I ask myself after watching this: what would’ve happened if Peter had assistive technology? His mom, his aides, and his teachers said they wondered what he was thinking; well, suppose they could find out? There are so many options out there–picture boards, computerized machines, keyboarding, cards, books… And yes, of course, in 1995, some of this may have sounded new or radical. And maybe some people might say “Peter’s not smart enough to learn to use that assistive technology.” But I challenge that, on this basis. Is Peter’s IQ going to get any higher? Probably not, as far as I know (and I’m not a doctor, so I’m not 100% sure). But again, as far as I know, IQ doesn’t just soar up or jump down, in the absence of severe trauma, Alzheimer’s, and so forth (and maybe IQ has nothing to do with those). So really, I don’t think communication, and whether Peter, or anyone else, is “smart enough” to use it, is a disability issue. I think it’s more an issue of people not knowing what’s out there, being scared it won’t work, or, heaven help them, giving up.

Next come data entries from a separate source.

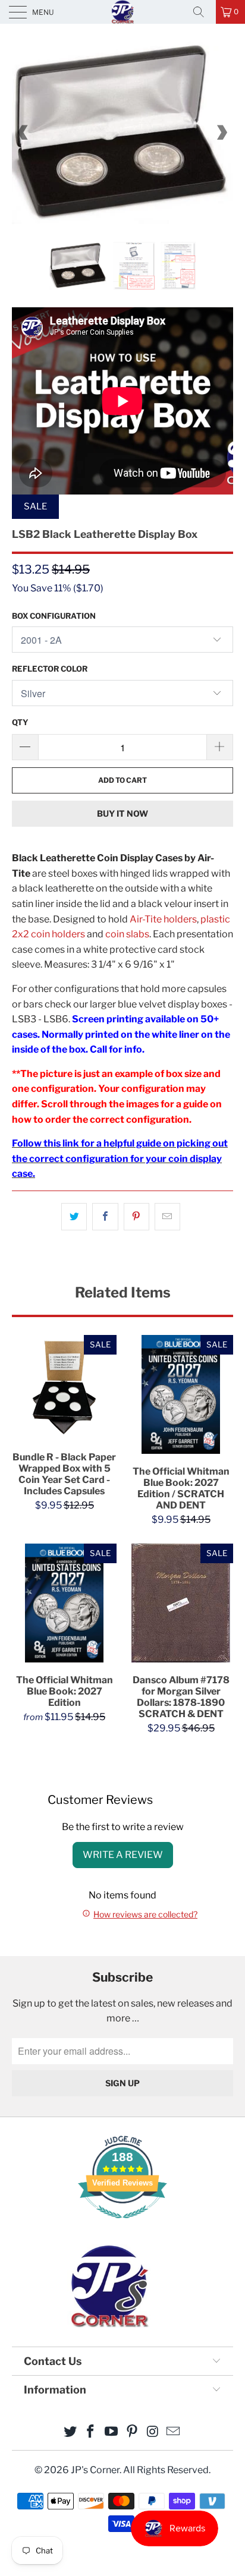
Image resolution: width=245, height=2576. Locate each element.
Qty (20, 722)
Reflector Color (49, 668)
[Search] (202, 12)
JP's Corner (122, 11)
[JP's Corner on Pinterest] (133, 2432)
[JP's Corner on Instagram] (153, 2432)
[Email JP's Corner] (174, 2432)
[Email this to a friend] (167, 1216)
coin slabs (127, 934)
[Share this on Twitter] (74, 1216)
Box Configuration (54, 616)
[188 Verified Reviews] (122, 2224)
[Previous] (23, 133)
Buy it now (122, 813)
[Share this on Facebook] (105, 1216)
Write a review (123, 1854)
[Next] (221, 133)
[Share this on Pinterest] (136, 1216)
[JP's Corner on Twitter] (70, 2432)
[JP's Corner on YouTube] (112, 2432)
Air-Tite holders (163, 919)
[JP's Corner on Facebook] (91, 2432)
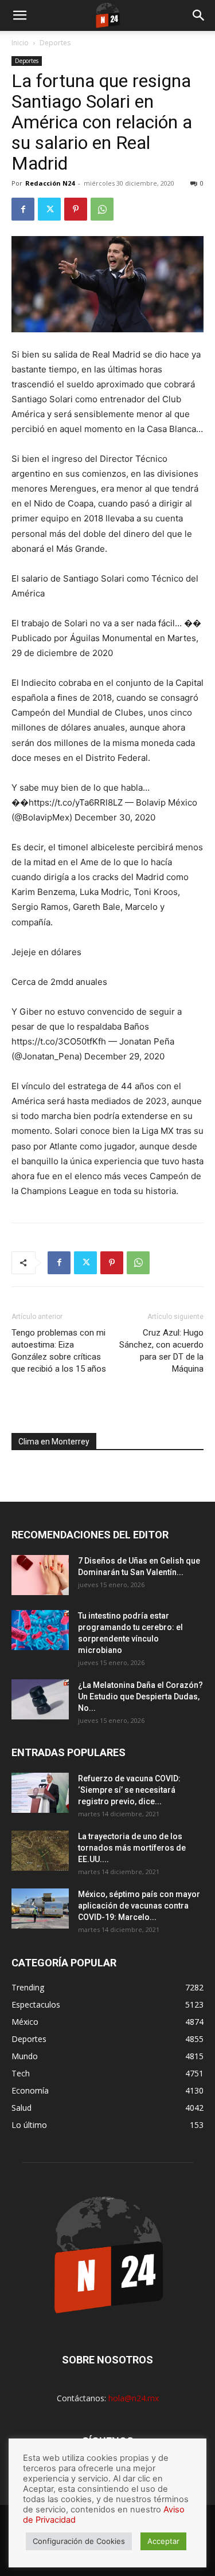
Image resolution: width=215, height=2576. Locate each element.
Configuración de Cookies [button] (79, 2541)
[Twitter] (49, 209)
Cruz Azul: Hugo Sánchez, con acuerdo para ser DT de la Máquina (161, 1351)
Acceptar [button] (163, 2541)
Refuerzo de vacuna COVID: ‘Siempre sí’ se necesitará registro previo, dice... (129, 1790)
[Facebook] (22, 209)
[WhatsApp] (102, 209)
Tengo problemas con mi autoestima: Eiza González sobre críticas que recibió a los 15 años (58, 1351)
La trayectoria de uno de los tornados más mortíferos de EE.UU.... (132, 1848)
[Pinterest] (75, 209)
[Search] (199, 15)
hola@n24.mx (133, 2398)
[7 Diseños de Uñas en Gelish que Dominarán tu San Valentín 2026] (40, 1575)
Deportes (55, 43)
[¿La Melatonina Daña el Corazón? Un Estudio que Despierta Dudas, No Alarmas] (40, 1699)
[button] (19, 15)
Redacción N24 (50, 183)
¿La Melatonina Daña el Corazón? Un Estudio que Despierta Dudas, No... (140, 1696)
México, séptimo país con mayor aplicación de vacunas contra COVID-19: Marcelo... (139, 1906)
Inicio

Now, again, I’m not trying to bash anyone. I’m sure Peter’s mom loves her son, and I’m sure Peter’s school tried. (Hard enough? I think not, but still, no good comes of saying special ed and the like is evil). But I think Peter Wadouskis was given up on and exploited, and that if he had a voice, he would, in his own way, been able to express that.

Think about it. Imagine that for one day, you couldn’t talk except in grunts, screams, or intelligible syllables. Wouldn’t you do anything to make yourself heard?

Let’s give PWDs the first real step toward independence, by making it possible for them to talk to us.